I have two questions

• Is it unreasonable of me to expect the compiler to resolve which template to use ?
• What is the most elegant way to create the std::function is the above situation?

Answer 1

#define OVERLOAD_SET(...) \
  [](auto&&...args)-> \
    decltype(__VA_ARGS__(decltype(args)(args)...)) \
  { \
    return __VA_ARGS__(decltype(args)(args)...); \
  }

creates a single object that represents the complete (global) overload set of its argument. (I use ... as macros do not understand all uses of , in modern C++)

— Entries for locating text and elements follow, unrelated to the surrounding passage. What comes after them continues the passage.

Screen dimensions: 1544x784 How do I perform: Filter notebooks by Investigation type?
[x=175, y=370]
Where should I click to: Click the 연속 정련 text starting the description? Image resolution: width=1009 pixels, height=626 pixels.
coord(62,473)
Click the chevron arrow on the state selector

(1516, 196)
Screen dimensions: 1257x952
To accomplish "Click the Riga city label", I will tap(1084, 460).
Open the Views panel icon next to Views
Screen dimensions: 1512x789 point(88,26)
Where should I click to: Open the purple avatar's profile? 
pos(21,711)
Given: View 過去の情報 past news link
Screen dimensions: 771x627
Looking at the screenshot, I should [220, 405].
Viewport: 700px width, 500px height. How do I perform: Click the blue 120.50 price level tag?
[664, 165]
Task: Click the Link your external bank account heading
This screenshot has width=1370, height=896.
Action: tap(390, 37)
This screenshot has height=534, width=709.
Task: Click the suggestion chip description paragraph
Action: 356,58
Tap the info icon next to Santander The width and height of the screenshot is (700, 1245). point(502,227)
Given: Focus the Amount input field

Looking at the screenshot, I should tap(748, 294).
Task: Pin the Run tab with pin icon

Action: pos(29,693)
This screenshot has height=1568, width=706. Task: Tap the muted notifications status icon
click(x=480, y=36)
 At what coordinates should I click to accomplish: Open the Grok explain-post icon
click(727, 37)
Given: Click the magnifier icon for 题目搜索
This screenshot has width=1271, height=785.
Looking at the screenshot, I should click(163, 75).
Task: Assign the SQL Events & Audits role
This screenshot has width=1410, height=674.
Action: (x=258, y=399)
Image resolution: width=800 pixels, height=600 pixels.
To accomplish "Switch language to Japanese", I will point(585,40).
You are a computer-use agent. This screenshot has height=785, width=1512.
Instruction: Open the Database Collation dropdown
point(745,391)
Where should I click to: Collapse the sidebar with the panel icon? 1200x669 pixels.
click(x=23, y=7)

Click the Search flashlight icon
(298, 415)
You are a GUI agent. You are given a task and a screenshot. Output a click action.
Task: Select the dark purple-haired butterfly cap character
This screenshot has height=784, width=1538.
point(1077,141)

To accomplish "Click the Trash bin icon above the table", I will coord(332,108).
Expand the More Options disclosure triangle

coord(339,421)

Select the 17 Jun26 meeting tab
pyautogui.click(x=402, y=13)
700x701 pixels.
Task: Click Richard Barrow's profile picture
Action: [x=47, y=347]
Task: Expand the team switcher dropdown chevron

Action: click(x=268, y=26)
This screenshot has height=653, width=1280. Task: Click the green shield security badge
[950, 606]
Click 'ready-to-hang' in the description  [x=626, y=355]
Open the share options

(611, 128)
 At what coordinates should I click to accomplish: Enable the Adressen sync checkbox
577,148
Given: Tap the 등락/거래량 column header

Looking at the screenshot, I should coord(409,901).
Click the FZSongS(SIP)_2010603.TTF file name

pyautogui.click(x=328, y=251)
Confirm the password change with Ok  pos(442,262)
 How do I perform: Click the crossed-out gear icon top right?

std::function<double(double)> afunc = OVERLOAD_SET(foo<double>);
std::function<double(double,double)> bfunc = OVERLOAD_SET(foo<double>);

both should work, as should

std::function<double(double)> afunc = OVERLOAD_SET(foo);
std::function<double(double,double)> bfunc = OVERLOAD_SET(foo);

while we are at it. The idea here is we defer overload resolution until the point where the arguments are determined.

OVERLOAD_SET(foo) compiles to:

[](auto&&...args)
->decltype(foo(decltype(args)(args)...))
{
  return foo(decltype(args)(args)...);
}

which is a stateless lambda that returns whatever invoking foo on its arguments would do. It uses perfect forwarding, with its usual imperfections.

Answer 2

• Is it unreasonable of me to expect the compiler to resolve which template to use ?

The compiler is not allowed to resolve which template to use based on the C++ language rules. The relevant std::function constructor is:

template< class F > 
function( F f );

And, according to [temp.deduct.type]:

If a template parameter is used only in non-deduced contexts and is not explicitly specified, template argument deduction fails.

The non-deduced contexts are:
— [...]
— A function parameter for which argument deduction cannot be done because the associated function argument is a function, or a set of overloaded functions (13.4), and one or more of the following apply:
    — more than one function matches the function parameter type (resulting in an ambiguous deduction), or
    — no function matches the function parameter type, or
    — the set of functions supplied as an argument contains one or more function templates.
— [...]

So passing in &foo<double> is a non-deduced context, template deduction fails, hence the compile error.

• What is the most elegant way to create the std::function is the above situation?

I would just use a cast:

std::function<double(double)> afunc = 
    static_cast<double(*)(double)>(&foo<double>);

and then complain to the standards committee about why std::function<Sig> doesn't have a constructor that takes a Sig*. In whatever order you want.